Читать Ханская дочь
Солнце еще не достигло зенита, но раннюю утреннюю прохладу уже стремительно сменял летний зной, тревожный и одуряющий.
С обеих сторон заросшего разнотравьем луга темными стенами стоял лес, но он совсем не манил – наверняка там, среди деревьев, тоже было жарко. Не так жарко, конечно, как здесь, на солнцепеке… Но идти туда – в душный, полный наглой мошкары сумрак, совсем не хотелось.
Уж лучше здесь.
Уж лучше стоять здесь, посреди луга, и смотреть вдаль. Потому что дрожащий от жара воздух и хаотичный полет шмелей над цветами гипнотизировали, лишали чувства остроты, дарили обморочное забытье.
А ведь о чем-то надо было вспомнить! О чем-то важном… Или понять – то, что пока никак не желало умещаться в голове. Опять же нечто судьбоносное…
Но Вика предпочла находиться в этой точке безвременья. Она стояла посреди луга, плавясь от жара, ничего не видя, ни о чем не думая – как каменное степное изваяние.
А вдруг случится чудо и она и вправду превратится в каменное изваяние? В этот, как его… дольмен. Или верстовой столб! Высушенный солнцем, выбеленный дождем столб, у которого одно-единственное предназначение – стоять. Стоять, и все.
Воздух у горизонта слегка сгустился.
Нет, пожалуй, бессмысленно изображать из себя верстовой столб…
Вика вздрогнула и пошевелила пальцами рук, напоминая себе, что она все-таки живая.
Однако что там творится? Как будто тьма какая-то движется…
Она поморгала. Прищурилась, хотя от природы обладала хорошим зрением. Снова всмотрелась.
Потом оглянулась назад – а там-то как дела? Но позади все было спокойно. Синее небо безмятежно сливалось с зеленой травой.
И какой-то глухой гул… Или это в ушах звенит? Не стоило так долго торчать на солнцепеке!
Вика потрясла головой, но гул не исчез. Наоборот, он усилился.
Она снова повернулась вперед и с ужасом обнаружила, что темное облако совсем близко. И это… это не облако вовсе, а…
Вика полуоткрыла рот от изумления.
По лугу, прямо на нее, на бешеной скорости мчался табун лошадей.
Пока Вика осознала это, прошла еще пара секунд.
Вика метнулась вправо. Потом влево – ей показалось, что с той стороны лес ближе. На это ушло еще несколько драгоценных секунд.
Бежать было бесполезно.
Вика видела разгоряченные морды лошадей, их обезумевшие глаза. Видела, как взлетают и падают их копыта, уминая траву.

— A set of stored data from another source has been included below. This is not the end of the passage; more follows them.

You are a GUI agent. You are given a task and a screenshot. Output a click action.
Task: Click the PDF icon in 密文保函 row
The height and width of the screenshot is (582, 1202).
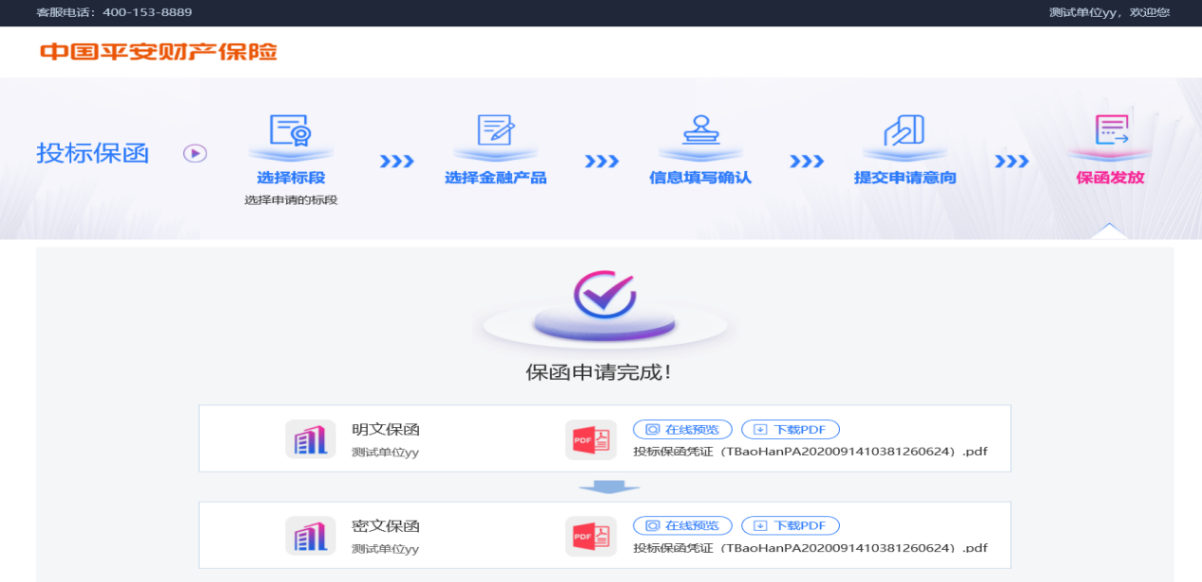point(590,536)
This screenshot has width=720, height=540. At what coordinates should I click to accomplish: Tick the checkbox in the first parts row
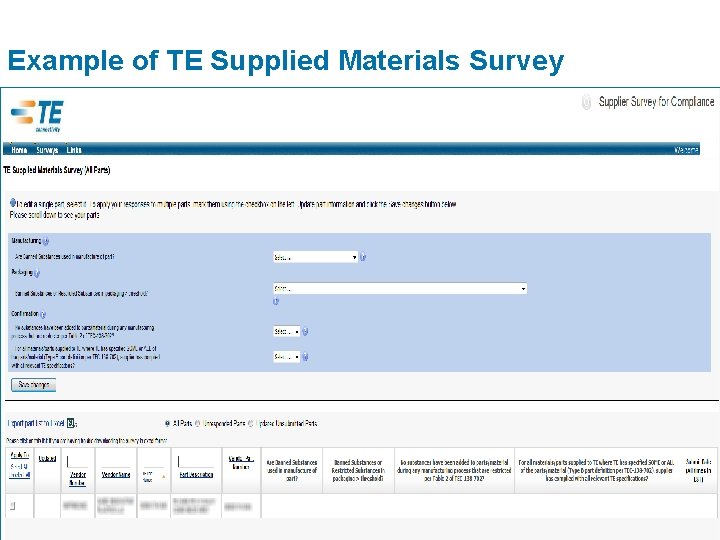(x=13, y=506)
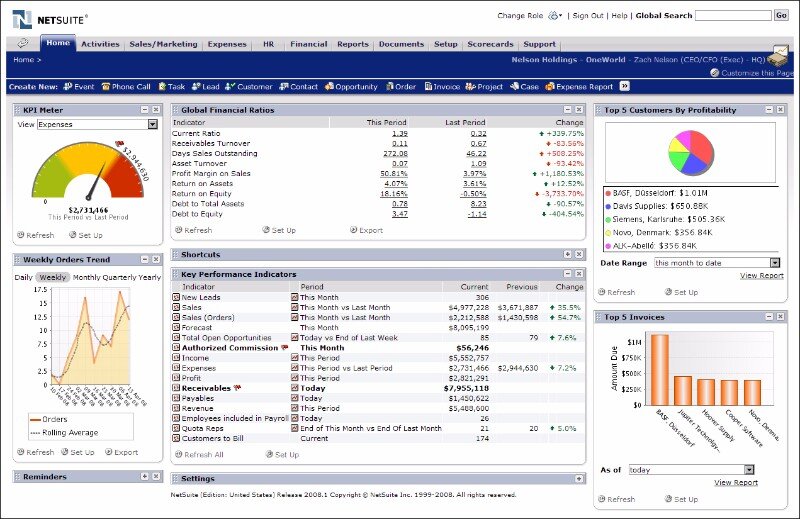Image resolution: width=800 pixels, height=519 pixels.
Task: Go to the Sales/Marketing tab
Action: coord(163,44)
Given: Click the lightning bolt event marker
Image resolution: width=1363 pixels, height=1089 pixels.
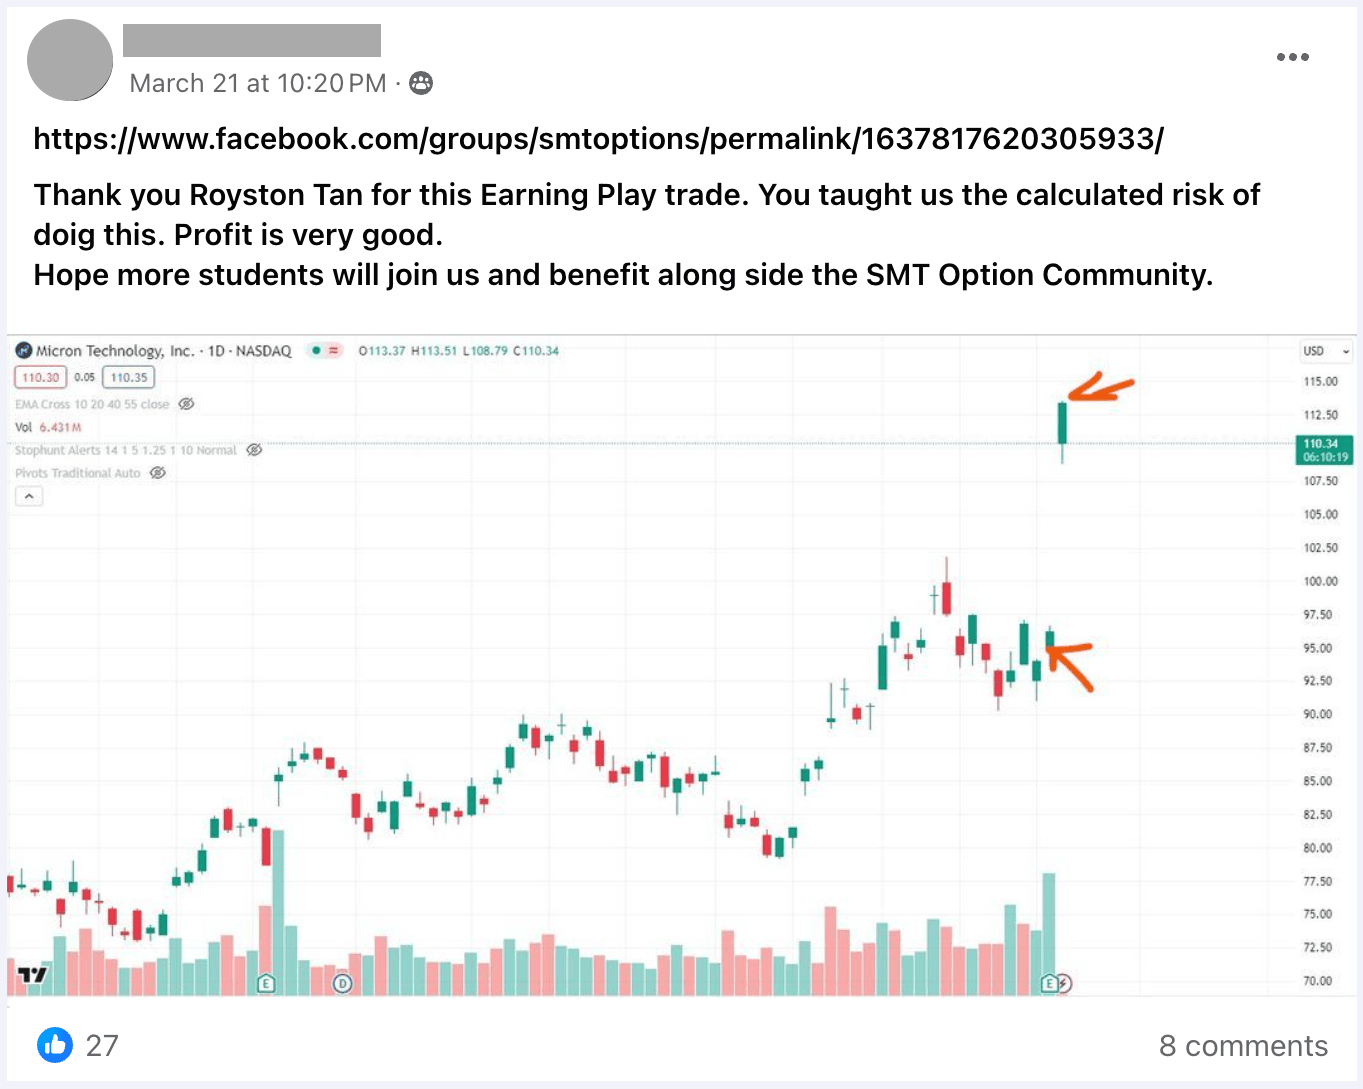Looking at the screenshot, I should coord(1064,983).
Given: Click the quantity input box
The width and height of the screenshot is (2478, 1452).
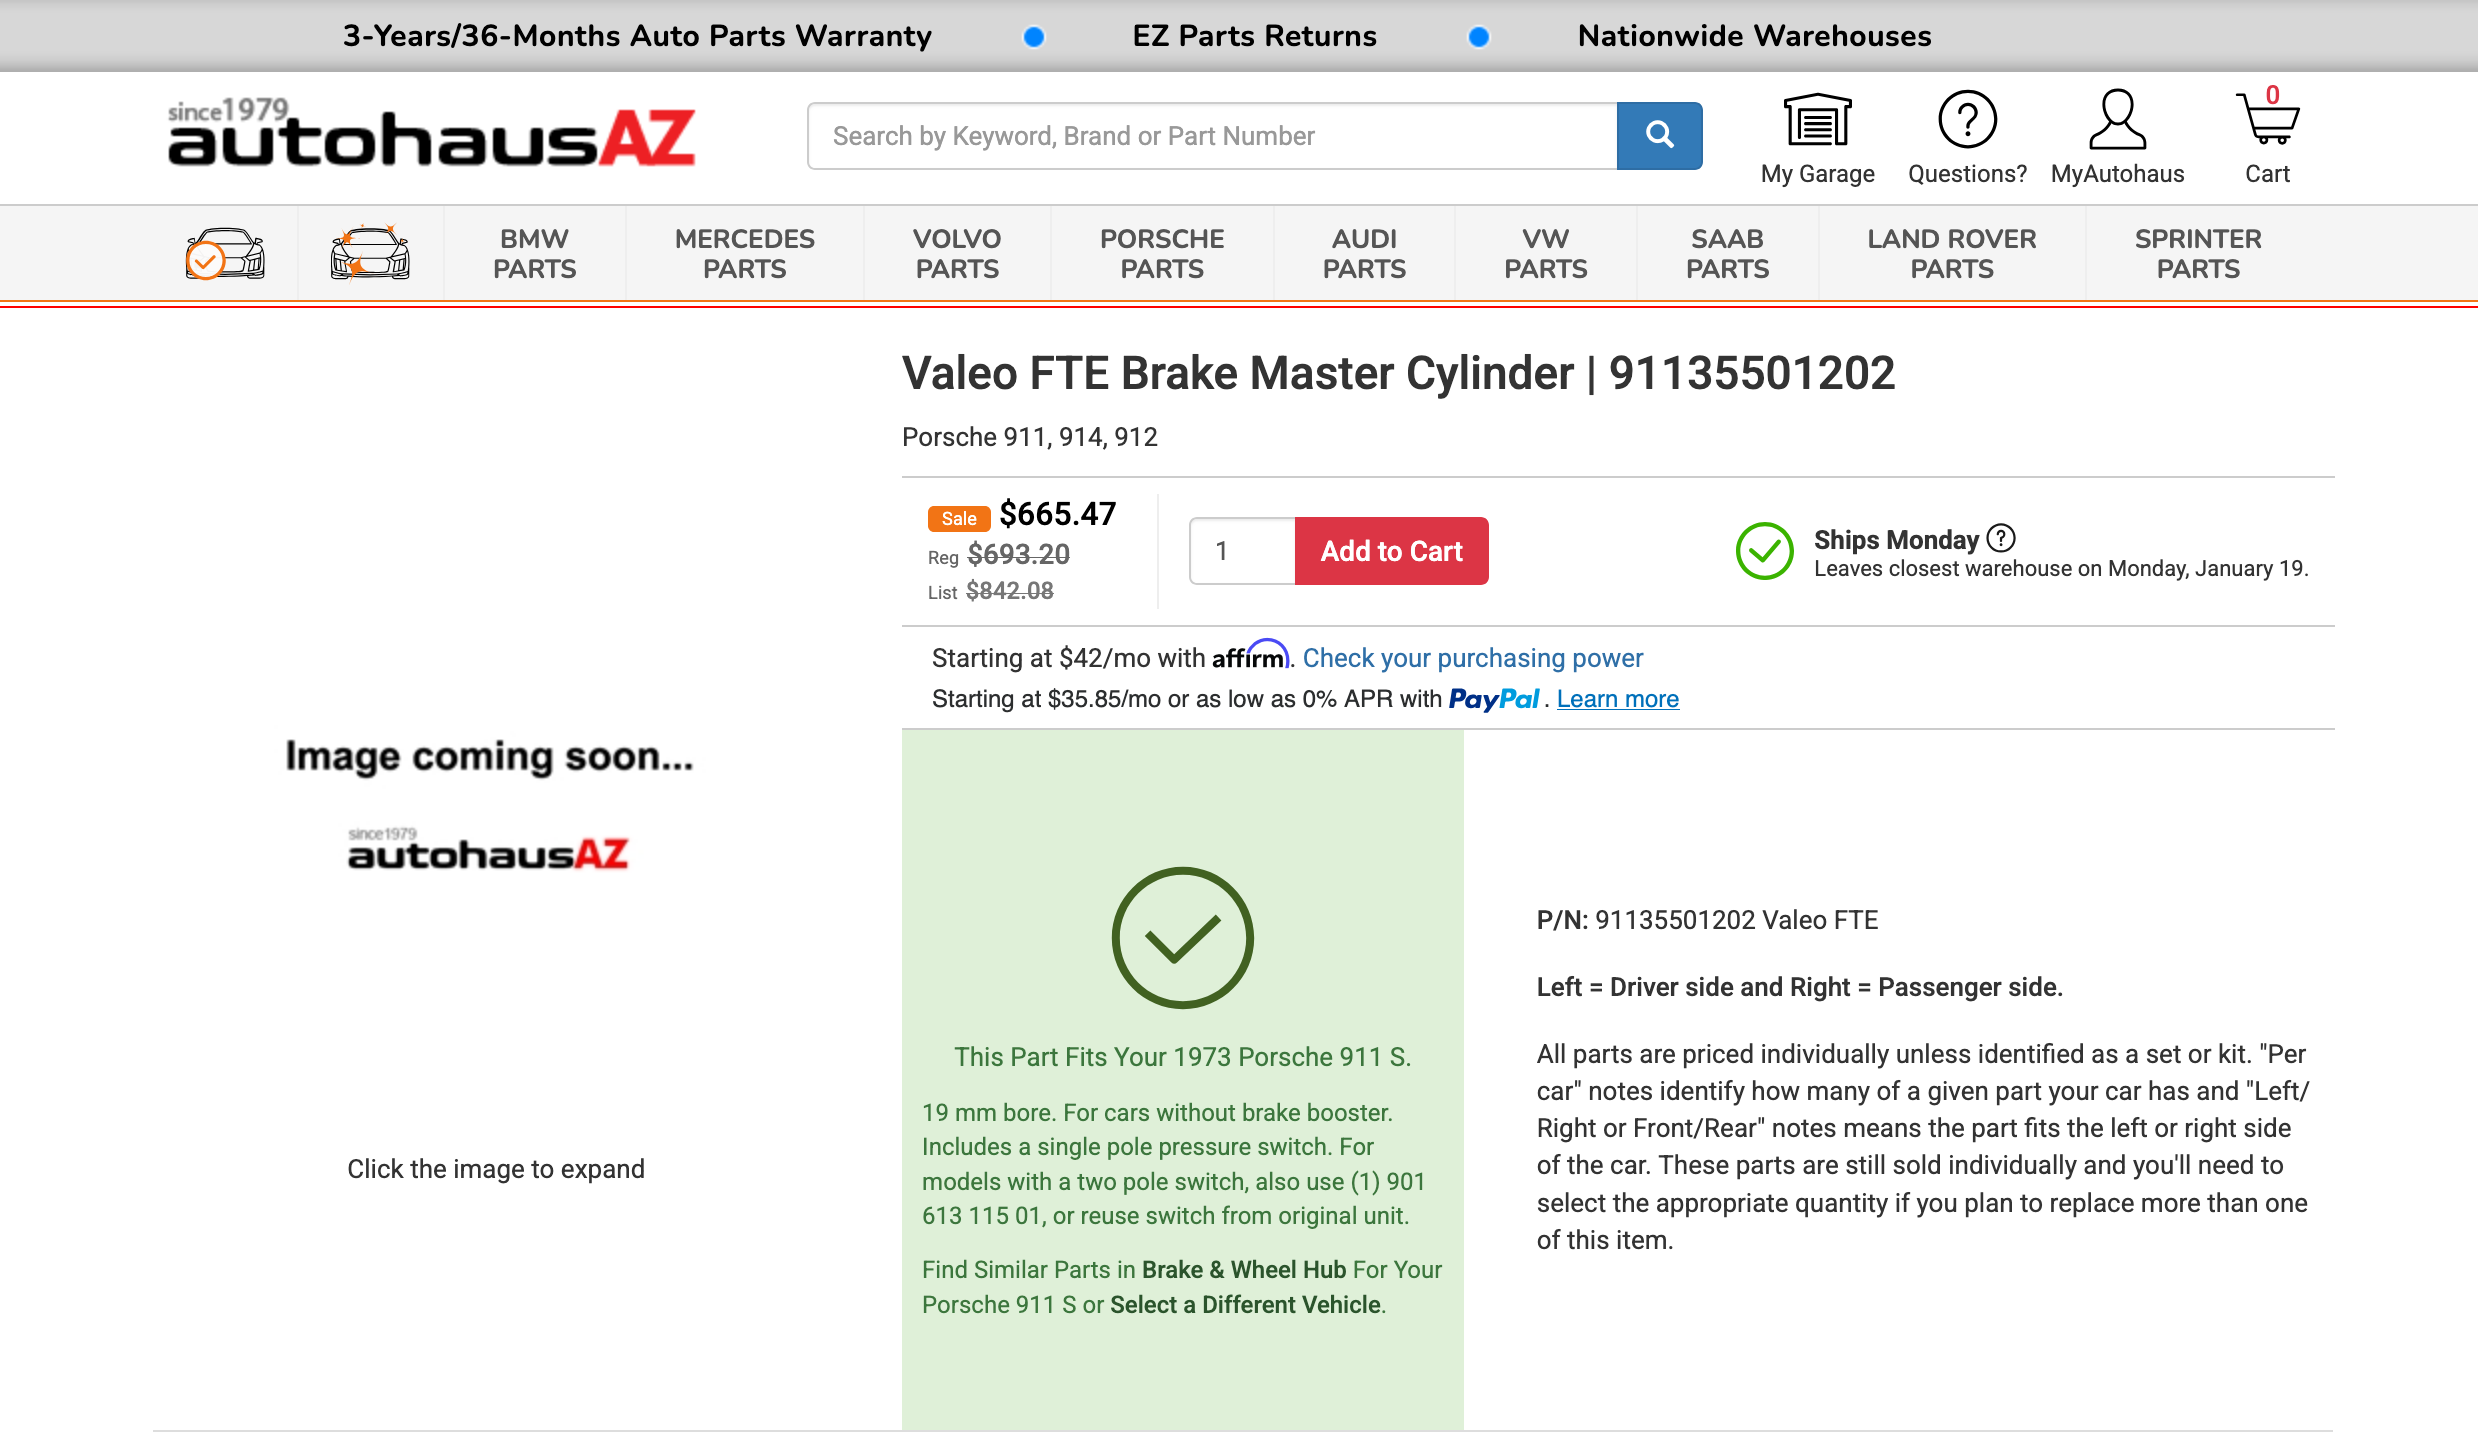Looking at the screenshot, I should [1242, 551].
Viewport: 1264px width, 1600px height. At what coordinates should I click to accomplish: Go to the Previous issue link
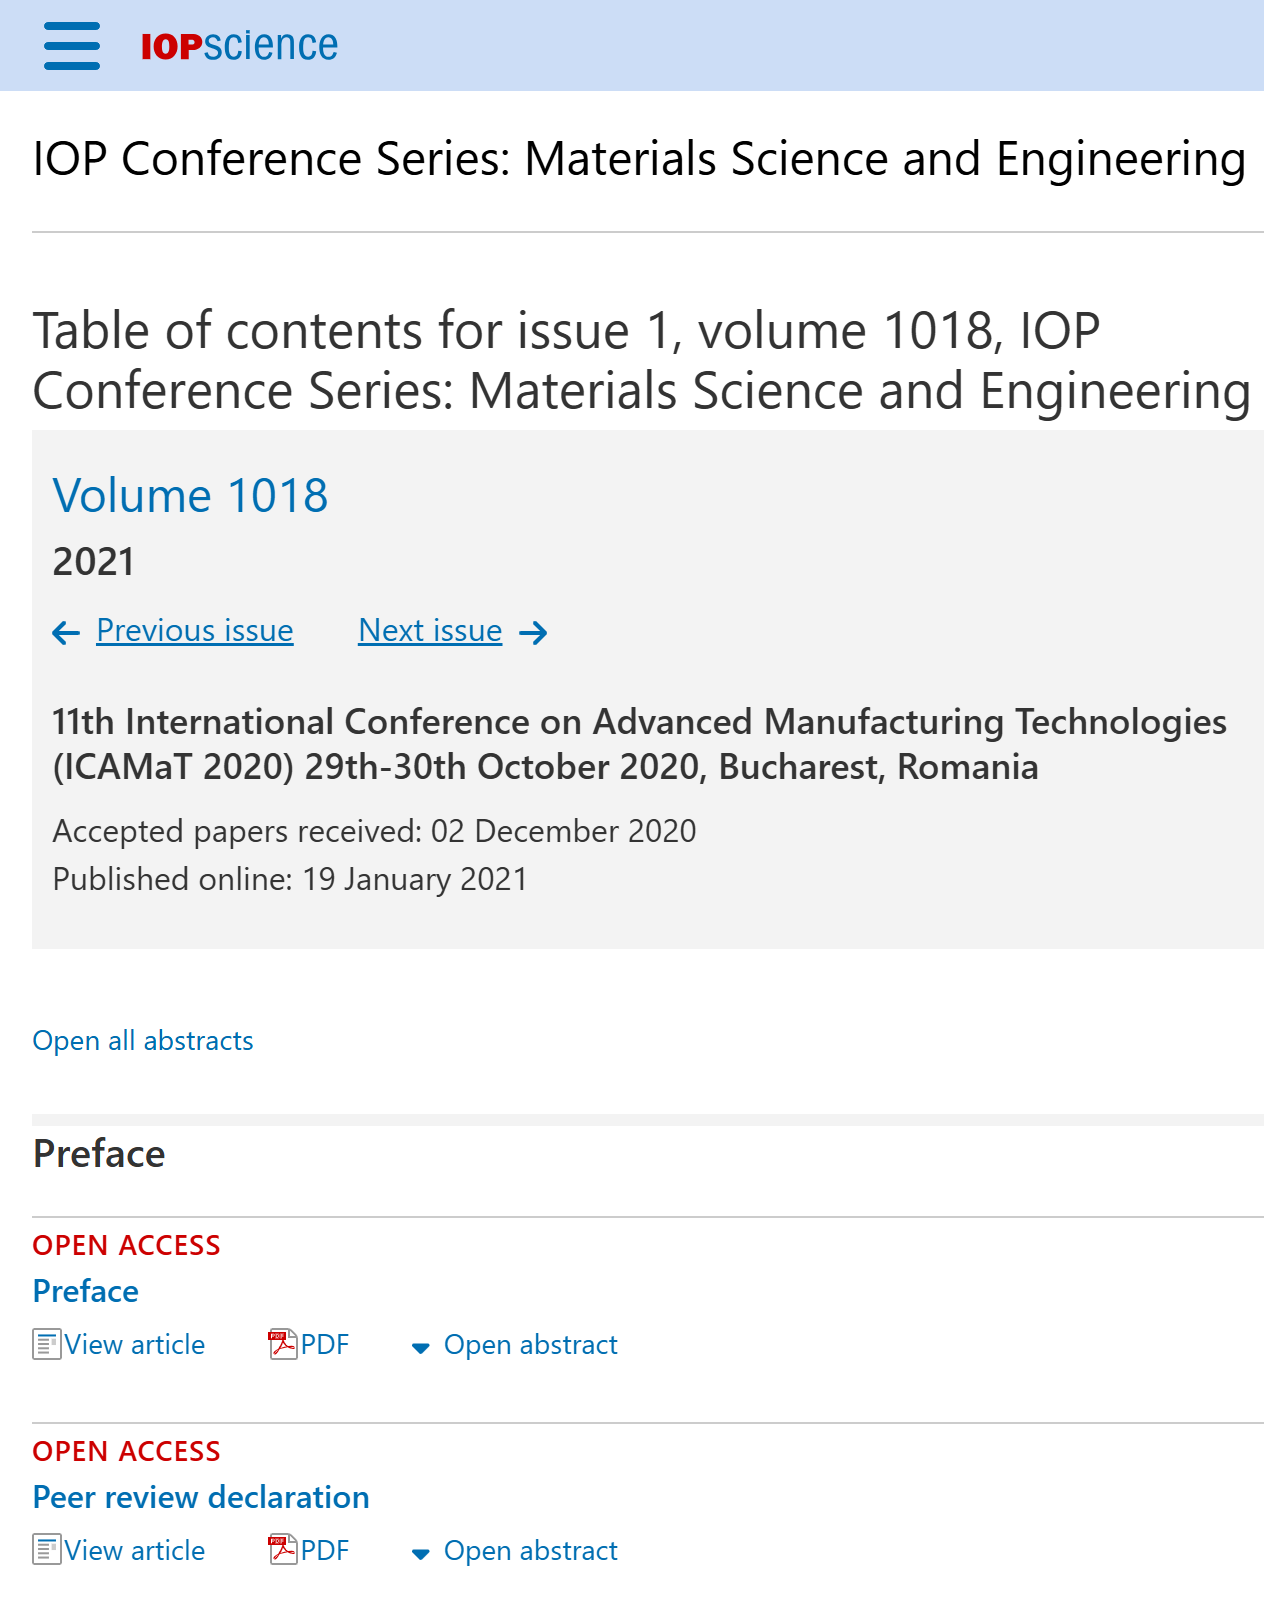pyautogui.click(x=195, y=631)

Как играют мышцы под кожей. Как гривы летят по ветру.
Красиво, черт возьми.
Роскошное зрелище…
Единственный минус – лошади через пару мгновений растопчут Вику. Насмерть. Наверняка. Пронесутся вихрем, собьют, расплющат, раздавят… А потом на какой-нибудь единственной травинке неподалеку, которой не коснулись копыта, будет переливаться рубиновым блеском кровь. Ее, Викина кровь.
Опять же красиво, черт возьми, – синее небо, травинка чуть колышется… и капелька крови на ней, а в капельке ослепительно отражается солнце!
А она, Вика, так ничего не вспомнила… Не успела подумать о самом главном!
Впрочем, какой в этом смысл, если сейчас – смерть. Разве не она теперь – самое главное?
Вика хотела закричать – от ужаса. Даже не от ужаса, а… А от чего-то другого, чему и слово-то не сразу подберешь. Недаром Пушкин сказал – «есть упоение в бою, и бездны мрачной на краю…». Нечто подобное испытывают мореплаватели, когда попадают в шторм и над ними нависает последний, девятый вал. Нечто подобное чувствуют срывающиеся в пропасть альпинисты, когда несутся вдоль скал к земле. Или, например, незадачливые путники, на которых надвигается смерч.